** Study text follows **

Photographer Ray Chen was an advocate for Jamaica’

Photographer Ray Chen was an advocate for Jamaica’

Ray Chen will be fondly remembered for his pictorial stories depicting Jamaican life in a profoundly entrancing way.

The eminent commercial photographer, who was diagnosed with cancer in 1980, died on February 7 at age 76.

The third of five children, Chen’s love of photography started in the early 1950s when the aunt of his close friend – Tony Buckley – presented him with a Kodak Brownie for his birthday while he was enrolled in Wolmer’s Boys School. Graduating in 1965, he assisted in the family business before taking up photography full-time.

After pursuing photography studies in New York for six months, Chen – along with his wife and son – arrived in Montreal in 1965.

“Montreal really exposed me to the different aspects of the craft,” he told Share in an interview last summer. “My first job was at a commercial lab that processed film for most of the professionals in the city. It was just before Expo 67, a period when business was booming and filled with excitement. Images of fashion, architecture, annual reports, food shots for cookbooks, portraits, landscapes, art and design were all at my fingertips to view.”

After 15 years in Canada developing his craft, learning new art forms and thriving as a commercial photographer, he decided it was time to fulfill his wish of photographing the land of his birth.

With the encouragement of his wife, Chen – who divided his time between Toronto and Jamaica – returned to the Caribbean island just over three decades ago.

“Having being away from Jamaica for so long allowed me to see things in a different light,” he said. “There was so much to be photographed.”

Armed with his cameras, notebook and a Texaco map, Chen travelled the length and breadth of Jamaica shooting landscapes, people and anything else that he found interesting.

His photographic journey of his birth country culminated in his third pictorial book, Jamaica: My 50 Years in Photographs, which was released two years ago.

From his extensive collection, he selected 350 images that are divided into several sections. They are the Early Years; Jamaicans; Culture, Arts & Music; Religions; Sports; Landscapes; Architecture; Flora, Fauna & Food and Favourites.

With one exception, Chen recorded the names and dates of every photo he captured.

All of the photos are in colour except one shot from the top level of his family’s grocery store of Jamaicans celebrating the country’s independence at the corner of Molynes and Cassia Park Rds. in Kingston on the night of August 6, 1962.

** End of Study text **
** Source material follows **

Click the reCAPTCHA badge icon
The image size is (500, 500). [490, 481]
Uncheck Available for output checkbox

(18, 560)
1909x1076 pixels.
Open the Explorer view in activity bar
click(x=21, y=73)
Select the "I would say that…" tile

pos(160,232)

** End of Source material **

Write out the passage of the Ray Chen article that opens with the words containing "Armed with his" and closes with "photo he captured.". The records come from a different source than the article about Ray Chen.

> Written solution
Armed with his cameras, notebook and a Texaco map, Chen travelled the length and breadth of Jamaica shooting landscapes, people and anything else that he found interesting.

His photographic journey of his birth country culminated in his third pictorial book, Jamaica: My 50 Years in Photographs, which was released two years ago.

From his extensive collection, he selected 350 images that are divided into several sections. They are the Early Years; Jamaicans; Culture, Arts & Music; Religions; Sports; Landscapes; Architecture; Flora, Fauna & Food and Favourites.

With one exception, Chen recorded the names and dates of every photo he captured.